* **DATA FOR THE TASK**
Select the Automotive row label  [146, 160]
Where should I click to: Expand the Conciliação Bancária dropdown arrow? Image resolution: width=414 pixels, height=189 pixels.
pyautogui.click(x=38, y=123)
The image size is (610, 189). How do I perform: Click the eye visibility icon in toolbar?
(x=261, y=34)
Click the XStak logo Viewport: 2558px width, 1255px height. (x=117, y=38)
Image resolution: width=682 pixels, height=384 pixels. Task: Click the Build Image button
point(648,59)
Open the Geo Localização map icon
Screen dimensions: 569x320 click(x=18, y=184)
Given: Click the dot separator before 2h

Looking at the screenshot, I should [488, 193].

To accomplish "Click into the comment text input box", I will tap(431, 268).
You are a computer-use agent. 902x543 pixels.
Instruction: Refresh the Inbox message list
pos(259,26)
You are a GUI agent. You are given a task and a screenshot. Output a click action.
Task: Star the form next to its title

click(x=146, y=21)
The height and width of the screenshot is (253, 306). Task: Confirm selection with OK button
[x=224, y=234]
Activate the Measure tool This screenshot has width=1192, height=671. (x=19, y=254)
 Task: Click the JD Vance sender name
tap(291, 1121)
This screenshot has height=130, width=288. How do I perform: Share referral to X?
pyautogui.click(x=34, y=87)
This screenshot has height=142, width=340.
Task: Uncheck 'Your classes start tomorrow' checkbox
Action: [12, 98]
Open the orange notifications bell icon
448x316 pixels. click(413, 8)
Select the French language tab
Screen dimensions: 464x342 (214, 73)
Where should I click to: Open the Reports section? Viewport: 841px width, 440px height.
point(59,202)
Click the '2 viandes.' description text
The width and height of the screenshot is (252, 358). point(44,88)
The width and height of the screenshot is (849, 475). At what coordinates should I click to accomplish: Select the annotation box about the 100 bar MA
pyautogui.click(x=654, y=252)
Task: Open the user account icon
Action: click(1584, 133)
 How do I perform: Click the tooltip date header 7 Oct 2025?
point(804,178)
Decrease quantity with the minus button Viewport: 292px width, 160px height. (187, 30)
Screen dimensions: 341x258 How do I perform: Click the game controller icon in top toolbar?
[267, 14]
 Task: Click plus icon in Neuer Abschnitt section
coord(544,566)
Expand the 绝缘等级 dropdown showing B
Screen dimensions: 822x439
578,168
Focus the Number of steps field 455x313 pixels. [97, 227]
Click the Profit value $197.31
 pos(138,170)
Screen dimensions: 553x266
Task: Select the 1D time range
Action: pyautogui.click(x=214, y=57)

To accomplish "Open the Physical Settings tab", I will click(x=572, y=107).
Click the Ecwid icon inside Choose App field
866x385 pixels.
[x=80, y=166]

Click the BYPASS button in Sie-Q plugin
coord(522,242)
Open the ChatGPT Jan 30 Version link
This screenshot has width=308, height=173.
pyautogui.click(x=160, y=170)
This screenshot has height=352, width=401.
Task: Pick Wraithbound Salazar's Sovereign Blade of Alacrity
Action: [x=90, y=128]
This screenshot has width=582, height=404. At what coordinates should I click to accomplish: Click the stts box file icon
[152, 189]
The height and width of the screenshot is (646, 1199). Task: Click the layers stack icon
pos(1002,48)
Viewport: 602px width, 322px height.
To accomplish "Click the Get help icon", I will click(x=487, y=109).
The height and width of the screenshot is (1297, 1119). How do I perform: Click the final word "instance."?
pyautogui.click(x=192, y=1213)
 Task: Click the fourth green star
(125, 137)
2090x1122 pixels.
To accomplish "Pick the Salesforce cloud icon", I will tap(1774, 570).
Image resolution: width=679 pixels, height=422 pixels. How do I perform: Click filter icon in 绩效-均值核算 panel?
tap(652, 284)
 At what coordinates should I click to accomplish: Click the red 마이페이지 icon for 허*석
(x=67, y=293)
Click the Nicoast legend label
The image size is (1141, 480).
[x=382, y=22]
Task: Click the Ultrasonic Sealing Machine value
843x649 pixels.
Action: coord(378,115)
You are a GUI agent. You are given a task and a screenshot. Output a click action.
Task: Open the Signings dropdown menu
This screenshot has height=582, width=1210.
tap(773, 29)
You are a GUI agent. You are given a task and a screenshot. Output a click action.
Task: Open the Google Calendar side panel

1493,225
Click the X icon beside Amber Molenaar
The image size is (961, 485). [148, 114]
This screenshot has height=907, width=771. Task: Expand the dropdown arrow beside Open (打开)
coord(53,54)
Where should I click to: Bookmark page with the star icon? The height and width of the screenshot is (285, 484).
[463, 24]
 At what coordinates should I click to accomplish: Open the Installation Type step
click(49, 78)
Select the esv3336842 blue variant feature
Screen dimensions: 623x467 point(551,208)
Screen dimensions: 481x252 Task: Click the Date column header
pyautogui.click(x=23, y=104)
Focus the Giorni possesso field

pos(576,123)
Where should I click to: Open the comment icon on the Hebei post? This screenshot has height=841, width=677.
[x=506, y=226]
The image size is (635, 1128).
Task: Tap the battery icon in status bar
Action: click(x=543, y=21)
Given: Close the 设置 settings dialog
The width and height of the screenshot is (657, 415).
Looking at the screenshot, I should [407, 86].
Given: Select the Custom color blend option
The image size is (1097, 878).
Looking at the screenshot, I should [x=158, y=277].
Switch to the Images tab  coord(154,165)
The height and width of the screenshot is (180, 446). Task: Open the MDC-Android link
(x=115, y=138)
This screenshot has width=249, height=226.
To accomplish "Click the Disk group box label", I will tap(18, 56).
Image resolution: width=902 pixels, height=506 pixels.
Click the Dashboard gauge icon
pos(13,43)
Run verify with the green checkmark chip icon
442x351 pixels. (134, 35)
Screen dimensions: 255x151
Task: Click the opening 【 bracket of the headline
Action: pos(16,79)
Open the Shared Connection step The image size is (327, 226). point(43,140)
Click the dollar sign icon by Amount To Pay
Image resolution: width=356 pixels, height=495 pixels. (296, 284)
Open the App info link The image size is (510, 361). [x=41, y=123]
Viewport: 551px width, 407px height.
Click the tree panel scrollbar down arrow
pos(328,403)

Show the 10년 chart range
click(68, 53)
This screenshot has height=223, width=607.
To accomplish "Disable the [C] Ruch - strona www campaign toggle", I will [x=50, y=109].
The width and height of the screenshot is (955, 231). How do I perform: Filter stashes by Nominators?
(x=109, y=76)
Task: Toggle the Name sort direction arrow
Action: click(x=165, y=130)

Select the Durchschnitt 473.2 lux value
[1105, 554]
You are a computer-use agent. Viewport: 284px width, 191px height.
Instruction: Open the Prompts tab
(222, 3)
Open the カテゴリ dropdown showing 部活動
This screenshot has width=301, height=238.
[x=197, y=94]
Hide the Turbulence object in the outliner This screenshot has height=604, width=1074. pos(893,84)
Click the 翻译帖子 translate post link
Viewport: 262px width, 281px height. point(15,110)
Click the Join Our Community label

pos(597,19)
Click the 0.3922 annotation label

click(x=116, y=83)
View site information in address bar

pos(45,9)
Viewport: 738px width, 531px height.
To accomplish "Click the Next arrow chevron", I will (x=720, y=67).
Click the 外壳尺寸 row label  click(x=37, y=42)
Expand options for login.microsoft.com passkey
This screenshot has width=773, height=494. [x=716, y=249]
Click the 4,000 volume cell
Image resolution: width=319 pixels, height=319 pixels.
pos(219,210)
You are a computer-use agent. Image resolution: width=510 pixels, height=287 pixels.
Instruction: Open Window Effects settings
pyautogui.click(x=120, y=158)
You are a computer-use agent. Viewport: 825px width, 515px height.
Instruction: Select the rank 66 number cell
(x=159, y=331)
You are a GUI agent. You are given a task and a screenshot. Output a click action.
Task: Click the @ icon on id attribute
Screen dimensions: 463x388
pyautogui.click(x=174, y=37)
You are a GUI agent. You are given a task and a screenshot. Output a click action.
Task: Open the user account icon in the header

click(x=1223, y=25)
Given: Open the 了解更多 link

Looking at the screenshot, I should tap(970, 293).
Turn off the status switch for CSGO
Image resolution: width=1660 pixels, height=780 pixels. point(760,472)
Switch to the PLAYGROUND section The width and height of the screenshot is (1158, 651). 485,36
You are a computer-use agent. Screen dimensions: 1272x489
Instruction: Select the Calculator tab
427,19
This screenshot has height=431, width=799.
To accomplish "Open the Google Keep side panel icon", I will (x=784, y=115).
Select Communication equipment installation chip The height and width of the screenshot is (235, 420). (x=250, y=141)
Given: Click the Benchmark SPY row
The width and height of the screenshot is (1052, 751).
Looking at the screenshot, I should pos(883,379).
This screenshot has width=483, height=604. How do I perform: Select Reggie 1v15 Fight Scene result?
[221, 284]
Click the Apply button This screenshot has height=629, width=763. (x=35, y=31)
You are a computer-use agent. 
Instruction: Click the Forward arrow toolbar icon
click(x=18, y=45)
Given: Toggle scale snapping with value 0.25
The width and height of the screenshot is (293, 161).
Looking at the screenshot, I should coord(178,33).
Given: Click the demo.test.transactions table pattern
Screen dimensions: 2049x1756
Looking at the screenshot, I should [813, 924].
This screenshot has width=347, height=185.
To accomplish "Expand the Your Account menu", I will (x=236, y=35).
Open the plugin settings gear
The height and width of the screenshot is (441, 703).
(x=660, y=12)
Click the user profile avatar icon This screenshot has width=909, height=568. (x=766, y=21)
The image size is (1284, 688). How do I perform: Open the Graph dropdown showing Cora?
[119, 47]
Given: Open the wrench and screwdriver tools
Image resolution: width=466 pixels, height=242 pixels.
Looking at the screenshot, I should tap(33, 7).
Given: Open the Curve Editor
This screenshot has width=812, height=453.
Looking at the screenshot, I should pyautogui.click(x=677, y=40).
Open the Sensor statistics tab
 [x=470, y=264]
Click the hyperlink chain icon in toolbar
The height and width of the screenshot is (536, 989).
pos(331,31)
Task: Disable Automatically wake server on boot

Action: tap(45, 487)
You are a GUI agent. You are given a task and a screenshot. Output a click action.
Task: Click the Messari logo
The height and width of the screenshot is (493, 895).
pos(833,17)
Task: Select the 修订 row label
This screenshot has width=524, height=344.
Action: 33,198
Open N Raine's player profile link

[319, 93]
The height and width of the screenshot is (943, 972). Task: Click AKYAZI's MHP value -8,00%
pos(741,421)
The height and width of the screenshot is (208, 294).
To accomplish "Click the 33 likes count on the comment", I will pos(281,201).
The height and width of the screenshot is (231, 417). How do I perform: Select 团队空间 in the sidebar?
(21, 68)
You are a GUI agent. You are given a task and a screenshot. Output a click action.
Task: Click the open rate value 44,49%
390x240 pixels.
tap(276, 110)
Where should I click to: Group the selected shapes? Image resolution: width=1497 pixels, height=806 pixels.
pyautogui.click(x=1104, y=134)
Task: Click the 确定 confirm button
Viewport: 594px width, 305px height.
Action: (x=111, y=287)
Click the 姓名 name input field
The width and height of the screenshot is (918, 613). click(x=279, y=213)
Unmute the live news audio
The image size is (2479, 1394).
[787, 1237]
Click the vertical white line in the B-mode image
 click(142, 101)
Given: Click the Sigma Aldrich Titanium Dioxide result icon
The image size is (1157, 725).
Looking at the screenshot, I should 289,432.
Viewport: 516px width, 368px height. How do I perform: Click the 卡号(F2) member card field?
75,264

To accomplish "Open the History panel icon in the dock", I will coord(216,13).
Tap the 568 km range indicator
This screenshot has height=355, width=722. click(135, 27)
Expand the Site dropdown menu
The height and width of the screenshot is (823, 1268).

* **PROBLEM DETAILS**
Reproduce word for word the stretch of records from the line containing "The height and width of the screenshot is (646, 1199)." through the line containing "Action: coord(378,115)", including both of those lines.

* **OUTPUT FOR THIS TASK**
The height and width of the screenshot is (646, 1199). Task: Click the layers stack icon
pos(1002,48)
Viewport: 602px width, 322px height.
To accomplish "Click the Get help icon", I will click(x=487, y=109).
The height and width of the screenshot is (1297, 1119). How do I perform: Click the final word "instance."?
pyautogui.click(x=192, y=1213)
 Task: Click the fourth green star
(125, 137)
2090x1122 pixels.
To accomplish "Pick the Salesforce cloud icon", I will tap(1774, 570).
Image resolution: width=679 pixels, height=422 pixels. How do I perform: Click filter icon in 绩效-均值核算 panel?
tap(652, 284)
 At what coordinates should I click to accomplish: Click the red 마이페이지 icon for 허*석
(x=67, y=293)
Click the Nicoast legend label
The image size is (1141, 480).
[x=382, y=22]
Task: Click the Ultrasonic Sealing Machine value
843x649 pixels.
Action: coord(378,115)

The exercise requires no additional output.